*** Block opens ***
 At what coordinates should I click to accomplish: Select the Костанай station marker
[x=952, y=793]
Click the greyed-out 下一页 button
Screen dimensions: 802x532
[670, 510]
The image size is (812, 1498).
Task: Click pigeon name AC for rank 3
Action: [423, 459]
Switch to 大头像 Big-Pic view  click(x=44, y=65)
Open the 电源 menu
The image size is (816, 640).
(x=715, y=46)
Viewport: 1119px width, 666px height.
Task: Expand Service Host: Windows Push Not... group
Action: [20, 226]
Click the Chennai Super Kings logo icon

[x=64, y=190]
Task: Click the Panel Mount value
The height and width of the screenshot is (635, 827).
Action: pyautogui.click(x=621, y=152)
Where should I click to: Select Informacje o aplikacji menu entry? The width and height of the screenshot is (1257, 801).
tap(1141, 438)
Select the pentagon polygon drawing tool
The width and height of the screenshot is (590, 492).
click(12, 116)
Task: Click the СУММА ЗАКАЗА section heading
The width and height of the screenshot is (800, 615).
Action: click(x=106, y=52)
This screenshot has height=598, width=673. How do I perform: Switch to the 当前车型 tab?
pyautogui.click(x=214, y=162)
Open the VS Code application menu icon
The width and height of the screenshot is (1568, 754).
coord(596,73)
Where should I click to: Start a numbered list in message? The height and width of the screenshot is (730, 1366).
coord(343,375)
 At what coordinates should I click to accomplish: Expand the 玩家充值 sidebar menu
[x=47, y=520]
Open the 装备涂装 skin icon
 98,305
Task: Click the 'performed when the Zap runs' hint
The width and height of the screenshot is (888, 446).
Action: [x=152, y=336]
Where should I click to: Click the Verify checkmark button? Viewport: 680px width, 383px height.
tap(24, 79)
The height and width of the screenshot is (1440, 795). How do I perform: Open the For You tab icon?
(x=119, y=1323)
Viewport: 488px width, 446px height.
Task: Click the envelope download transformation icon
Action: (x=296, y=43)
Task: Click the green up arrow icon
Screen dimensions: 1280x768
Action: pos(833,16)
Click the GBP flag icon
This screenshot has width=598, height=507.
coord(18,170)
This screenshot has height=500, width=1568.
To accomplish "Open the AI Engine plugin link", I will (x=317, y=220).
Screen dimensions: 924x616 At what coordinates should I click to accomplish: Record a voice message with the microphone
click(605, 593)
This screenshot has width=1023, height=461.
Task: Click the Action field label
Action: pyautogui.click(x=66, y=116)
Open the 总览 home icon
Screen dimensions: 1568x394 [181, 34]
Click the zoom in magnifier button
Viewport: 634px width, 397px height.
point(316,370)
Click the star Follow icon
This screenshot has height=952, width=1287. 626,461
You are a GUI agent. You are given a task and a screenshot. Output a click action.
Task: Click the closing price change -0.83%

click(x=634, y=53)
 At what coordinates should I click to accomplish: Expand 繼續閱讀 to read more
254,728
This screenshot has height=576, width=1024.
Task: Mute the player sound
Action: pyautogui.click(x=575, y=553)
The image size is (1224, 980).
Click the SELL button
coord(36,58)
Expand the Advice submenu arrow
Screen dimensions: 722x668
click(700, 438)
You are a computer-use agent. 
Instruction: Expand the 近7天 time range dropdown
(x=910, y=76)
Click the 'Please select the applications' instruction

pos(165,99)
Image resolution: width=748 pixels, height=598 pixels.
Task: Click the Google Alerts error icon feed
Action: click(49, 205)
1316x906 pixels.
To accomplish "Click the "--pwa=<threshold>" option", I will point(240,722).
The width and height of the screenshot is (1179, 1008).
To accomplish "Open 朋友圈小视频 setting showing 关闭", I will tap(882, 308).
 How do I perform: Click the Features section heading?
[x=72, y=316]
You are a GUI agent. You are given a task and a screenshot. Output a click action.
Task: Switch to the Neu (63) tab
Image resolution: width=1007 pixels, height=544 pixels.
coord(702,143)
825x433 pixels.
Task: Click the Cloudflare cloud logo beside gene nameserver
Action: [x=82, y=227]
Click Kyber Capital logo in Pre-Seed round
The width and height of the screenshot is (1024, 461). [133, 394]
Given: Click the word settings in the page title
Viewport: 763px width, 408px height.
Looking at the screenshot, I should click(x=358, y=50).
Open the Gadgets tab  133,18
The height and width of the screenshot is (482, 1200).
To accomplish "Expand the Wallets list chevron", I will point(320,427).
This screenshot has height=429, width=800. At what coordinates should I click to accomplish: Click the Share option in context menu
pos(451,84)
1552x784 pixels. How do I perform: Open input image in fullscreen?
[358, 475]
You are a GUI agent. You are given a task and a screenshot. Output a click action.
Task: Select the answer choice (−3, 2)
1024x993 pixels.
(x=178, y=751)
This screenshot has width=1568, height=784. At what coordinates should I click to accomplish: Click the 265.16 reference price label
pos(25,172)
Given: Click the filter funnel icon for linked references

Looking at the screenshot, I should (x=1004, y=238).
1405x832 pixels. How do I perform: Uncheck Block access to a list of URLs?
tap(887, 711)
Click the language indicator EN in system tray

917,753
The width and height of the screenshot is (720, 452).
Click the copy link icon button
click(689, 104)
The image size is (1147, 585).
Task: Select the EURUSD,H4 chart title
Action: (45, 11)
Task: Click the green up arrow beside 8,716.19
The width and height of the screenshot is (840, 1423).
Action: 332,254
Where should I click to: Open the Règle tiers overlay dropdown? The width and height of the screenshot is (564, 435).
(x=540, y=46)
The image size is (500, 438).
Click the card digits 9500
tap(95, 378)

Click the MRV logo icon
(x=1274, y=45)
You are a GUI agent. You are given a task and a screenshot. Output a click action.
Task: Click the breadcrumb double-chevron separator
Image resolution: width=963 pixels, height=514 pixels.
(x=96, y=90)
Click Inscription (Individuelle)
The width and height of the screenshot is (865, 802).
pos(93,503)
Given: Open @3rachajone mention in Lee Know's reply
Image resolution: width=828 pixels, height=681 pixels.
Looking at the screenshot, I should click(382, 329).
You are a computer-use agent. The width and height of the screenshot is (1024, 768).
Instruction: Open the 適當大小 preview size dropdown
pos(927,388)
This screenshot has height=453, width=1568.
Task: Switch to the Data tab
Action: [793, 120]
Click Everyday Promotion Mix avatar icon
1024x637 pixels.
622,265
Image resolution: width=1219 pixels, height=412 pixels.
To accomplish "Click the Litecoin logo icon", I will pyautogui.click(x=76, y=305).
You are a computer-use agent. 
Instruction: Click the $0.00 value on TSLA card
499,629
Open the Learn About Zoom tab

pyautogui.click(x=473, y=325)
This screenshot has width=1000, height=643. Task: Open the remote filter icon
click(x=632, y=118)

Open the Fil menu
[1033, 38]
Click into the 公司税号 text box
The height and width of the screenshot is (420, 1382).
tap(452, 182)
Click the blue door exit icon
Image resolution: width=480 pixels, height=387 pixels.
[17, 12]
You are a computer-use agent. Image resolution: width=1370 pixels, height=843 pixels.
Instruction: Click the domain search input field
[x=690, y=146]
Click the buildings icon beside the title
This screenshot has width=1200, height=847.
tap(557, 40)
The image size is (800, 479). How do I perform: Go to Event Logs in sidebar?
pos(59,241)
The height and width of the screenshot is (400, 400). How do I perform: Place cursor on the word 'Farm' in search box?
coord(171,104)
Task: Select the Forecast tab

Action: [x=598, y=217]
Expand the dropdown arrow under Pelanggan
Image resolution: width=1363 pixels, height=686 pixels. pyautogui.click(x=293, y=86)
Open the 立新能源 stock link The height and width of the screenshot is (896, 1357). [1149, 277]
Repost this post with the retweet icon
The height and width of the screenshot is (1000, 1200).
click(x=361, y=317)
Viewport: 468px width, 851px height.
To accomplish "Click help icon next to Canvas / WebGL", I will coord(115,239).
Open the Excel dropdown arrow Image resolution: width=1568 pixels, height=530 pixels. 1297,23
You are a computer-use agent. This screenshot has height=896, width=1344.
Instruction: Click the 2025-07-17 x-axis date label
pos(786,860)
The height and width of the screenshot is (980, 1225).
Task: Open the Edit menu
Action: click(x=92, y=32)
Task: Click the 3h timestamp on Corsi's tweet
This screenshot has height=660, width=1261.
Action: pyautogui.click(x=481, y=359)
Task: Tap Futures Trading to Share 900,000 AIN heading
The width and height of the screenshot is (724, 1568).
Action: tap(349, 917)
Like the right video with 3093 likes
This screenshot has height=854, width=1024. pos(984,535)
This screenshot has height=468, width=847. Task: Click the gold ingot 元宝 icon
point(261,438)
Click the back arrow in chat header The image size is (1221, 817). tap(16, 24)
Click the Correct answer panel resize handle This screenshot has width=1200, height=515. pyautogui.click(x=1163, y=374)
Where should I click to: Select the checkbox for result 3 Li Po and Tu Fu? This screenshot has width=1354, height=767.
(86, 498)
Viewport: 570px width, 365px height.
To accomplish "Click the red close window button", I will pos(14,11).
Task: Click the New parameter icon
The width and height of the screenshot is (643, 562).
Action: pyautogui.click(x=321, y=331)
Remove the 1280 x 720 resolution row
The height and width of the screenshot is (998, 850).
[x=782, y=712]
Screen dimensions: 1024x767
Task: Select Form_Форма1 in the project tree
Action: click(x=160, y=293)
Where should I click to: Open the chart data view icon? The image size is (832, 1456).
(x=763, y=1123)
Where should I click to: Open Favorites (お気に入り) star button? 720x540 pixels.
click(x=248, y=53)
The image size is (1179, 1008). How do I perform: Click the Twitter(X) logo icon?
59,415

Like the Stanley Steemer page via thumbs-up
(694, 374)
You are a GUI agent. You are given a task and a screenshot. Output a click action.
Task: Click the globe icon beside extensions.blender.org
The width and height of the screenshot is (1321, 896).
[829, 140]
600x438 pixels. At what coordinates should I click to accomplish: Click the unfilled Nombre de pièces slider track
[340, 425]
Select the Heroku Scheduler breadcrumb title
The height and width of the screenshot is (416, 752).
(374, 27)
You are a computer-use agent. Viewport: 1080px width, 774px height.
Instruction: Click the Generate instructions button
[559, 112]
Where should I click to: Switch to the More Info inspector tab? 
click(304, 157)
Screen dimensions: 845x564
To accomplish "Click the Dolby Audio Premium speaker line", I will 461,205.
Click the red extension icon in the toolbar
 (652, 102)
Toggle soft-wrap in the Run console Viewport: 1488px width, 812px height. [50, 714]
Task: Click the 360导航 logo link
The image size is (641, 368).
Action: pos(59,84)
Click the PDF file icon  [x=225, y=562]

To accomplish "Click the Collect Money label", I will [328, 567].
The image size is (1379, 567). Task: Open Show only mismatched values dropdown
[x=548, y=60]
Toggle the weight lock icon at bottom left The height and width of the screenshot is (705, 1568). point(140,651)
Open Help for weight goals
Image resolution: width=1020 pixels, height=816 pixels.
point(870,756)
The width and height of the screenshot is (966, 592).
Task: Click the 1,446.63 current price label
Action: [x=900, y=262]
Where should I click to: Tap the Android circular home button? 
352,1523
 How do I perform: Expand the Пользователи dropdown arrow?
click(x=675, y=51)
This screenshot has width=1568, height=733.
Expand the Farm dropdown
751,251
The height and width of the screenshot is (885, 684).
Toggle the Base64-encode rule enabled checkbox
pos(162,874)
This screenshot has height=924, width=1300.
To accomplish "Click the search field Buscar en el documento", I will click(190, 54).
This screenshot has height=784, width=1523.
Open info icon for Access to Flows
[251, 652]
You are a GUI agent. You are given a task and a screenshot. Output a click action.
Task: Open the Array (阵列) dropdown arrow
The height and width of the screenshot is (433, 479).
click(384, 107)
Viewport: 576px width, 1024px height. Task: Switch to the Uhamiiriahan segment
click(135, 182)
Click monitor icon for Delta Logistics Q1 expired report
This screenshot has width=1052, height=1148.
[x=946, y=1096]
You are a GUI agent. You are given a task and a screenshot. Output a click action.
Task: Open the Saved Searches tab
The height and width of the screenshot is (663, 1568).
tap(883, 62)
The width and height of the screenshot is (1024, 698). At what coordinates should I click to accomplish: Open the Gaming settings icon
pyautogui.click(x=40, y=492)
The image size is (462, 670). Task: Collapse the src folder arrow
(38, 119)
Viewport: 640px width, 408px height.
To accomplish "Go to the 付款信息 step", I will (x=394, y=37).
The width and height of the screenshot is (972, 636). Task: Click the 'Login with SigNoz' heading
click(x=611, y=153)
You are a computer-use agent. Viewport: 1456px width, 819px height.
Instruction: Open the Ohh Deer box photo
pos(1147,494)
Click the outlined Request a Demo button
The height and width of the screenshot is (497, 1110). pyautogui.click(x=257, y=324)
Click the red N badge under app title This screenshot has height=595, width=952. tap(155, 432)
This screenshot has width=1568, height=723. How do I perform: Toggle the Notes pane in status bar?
*** Block closes ***
For every line in the listing above that mentions the word "green", make a copy.

ANSWER FOR THIS EXERCISE:
Task: Click the green up arrow icon
Task: Click the green up arrow beside 8,716.19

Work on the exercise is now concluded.